In a tweet, Levine Cava said she is urging “municipalities to do their own aggressive review.”
Many other South Florida municipalities have announced additional steps to inspect older buildings.
A spokesperson with the City of Miami told NBC 6 that they are sending letters to 125 buildings six stories or higher and 40 years or older asking them to hire a licensed structural engineer to conduct an inspection. This is something the spokesperson said is not mandatory, but highly recommended.
The City of Miami Beach also took similar action by sending out structural engineers to older buildings.
In the City of Sunny Isles Beach, a spokesperson said their Building Department has initiated an inspection process for all commercial and multi-family buildings built before 1982, including review of both the inspection paperwork and external structures.
"There are 59 properties that meet this criterion in our City.
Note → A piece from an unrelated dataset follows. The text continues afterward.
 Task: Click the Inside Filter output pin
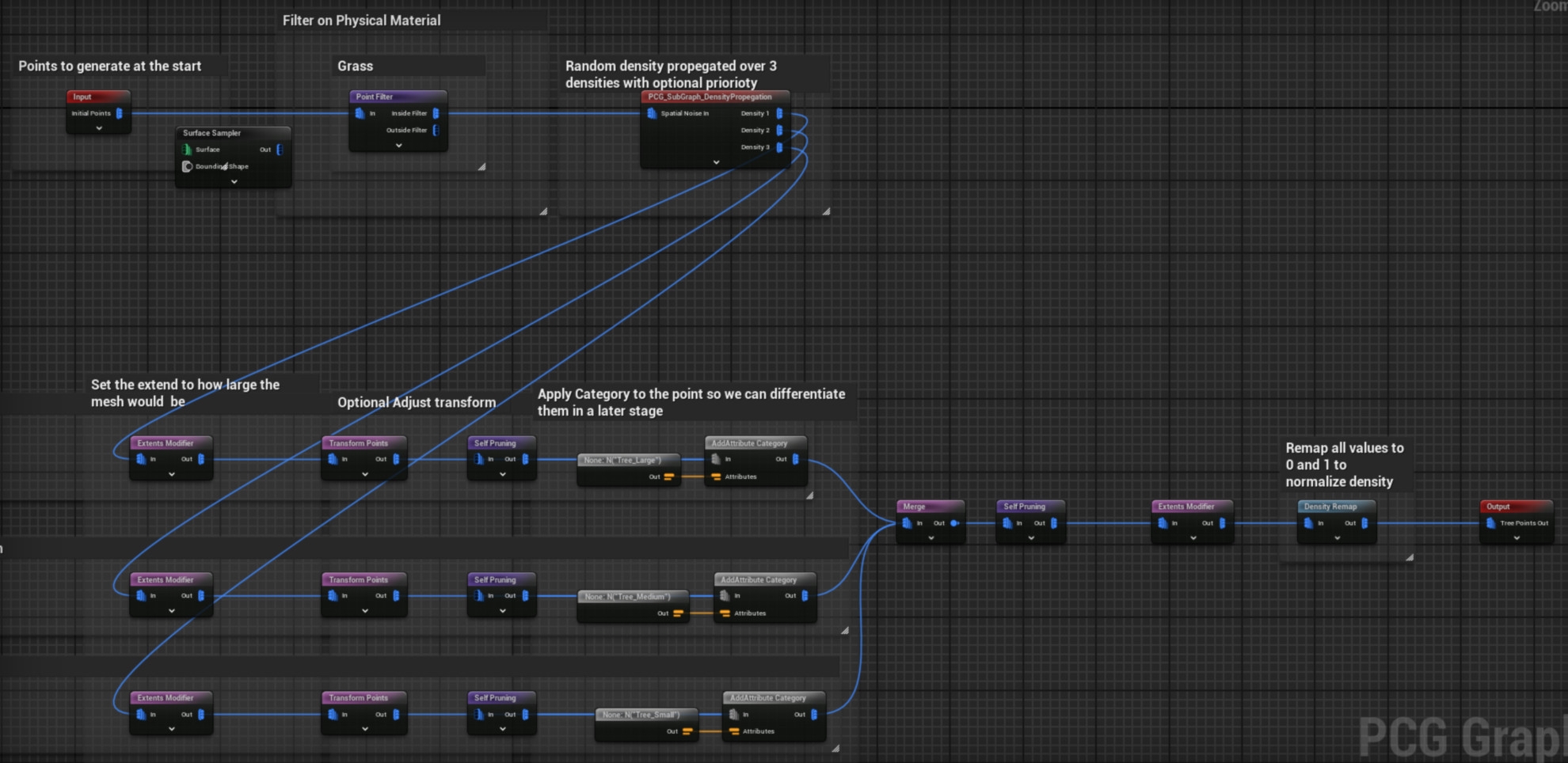coord(436,113)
Out of these structures, 39 have received their required recertification for continued occupancy. Currently, 20 buildings are in different stages of compliance towards their recertification," the spokesperson said in a statement.
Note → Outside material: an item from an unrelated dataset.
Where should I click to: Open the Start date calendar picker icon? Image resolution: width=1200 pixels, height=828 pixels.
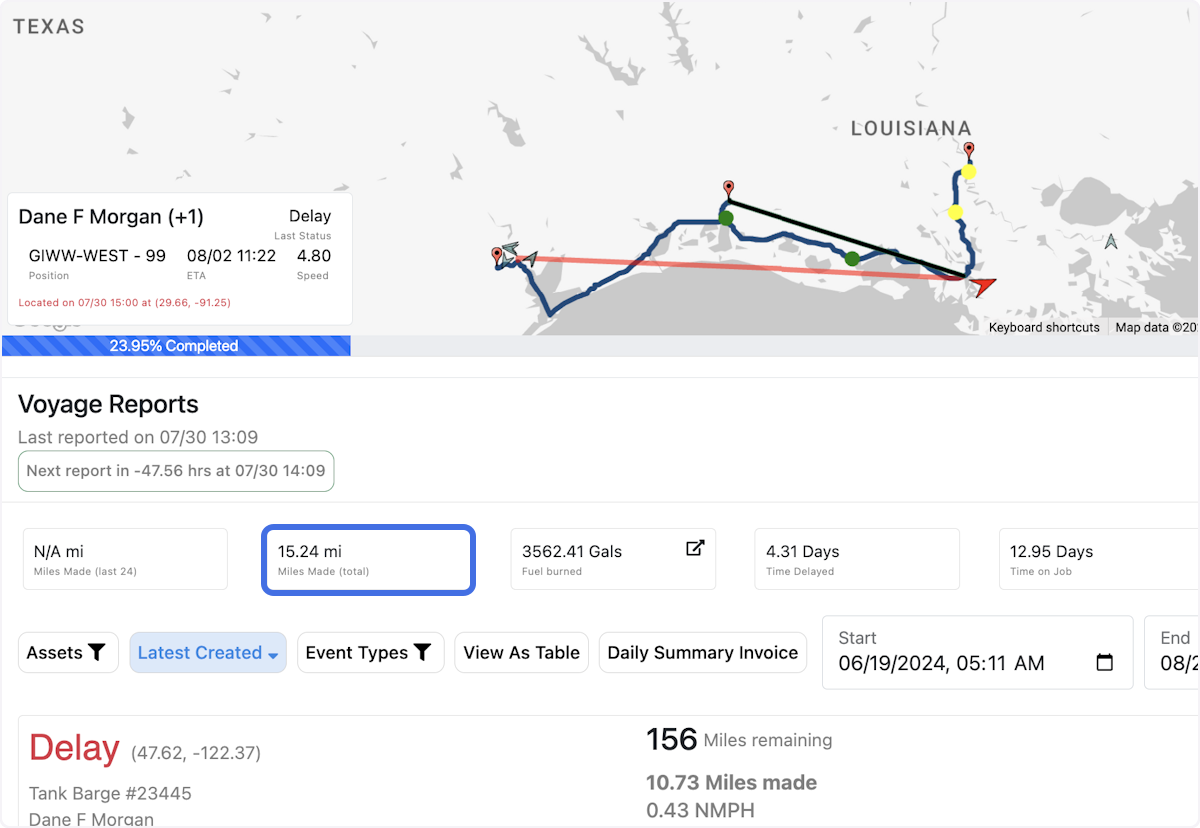pyautogui.click(x=1104, y=663)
Sunny Isles resident Mary Ann Berlin said she is grateful her building is currently going through inspection.
“What I understand, I just got an email from our condominium association that they are gonna be having another engineer go through whatever they need to do,” Berlin said.
Buildings in Miami-Dade County and Broward County participate in a 40-year inspection program. This requires the buildings to go through a recertification process when the building turns 40 years old.
During an emergency meeting last week, Surfside Commissioner Eliana Salzhauer questioned if these inspections should happen sooner.
“Why do we wait 40 years before we recertify a building, on the beach, with beach air, salt, air, corroding the building, why wait 40 years?” said Salzhauer.
Sinisa Kolar is the Executive Vice President of The Falcon Group and is a structural engineer and certified building inspector.
“Pushing it back to 20-year or 10-year, I don’t think it hurts anybody,” Kolar said.
Kolar said requiring these inspections sooner could make is easier for homeowner associations to find issues.
“It puts us on a schedule and says 'okay, maybe you don’t want to check your property, but we will do it for you and we will force you to do it so we will prevent situations like this,'” Kolar said.
Kolar said inspections are just the first step in preventing issues.
“Inspection is just a part of it, analysis that comes after it, meaning we need a plan, and we need all the records, is to try to correlate the types of damage to a possible problem that can cause,” Kolar said.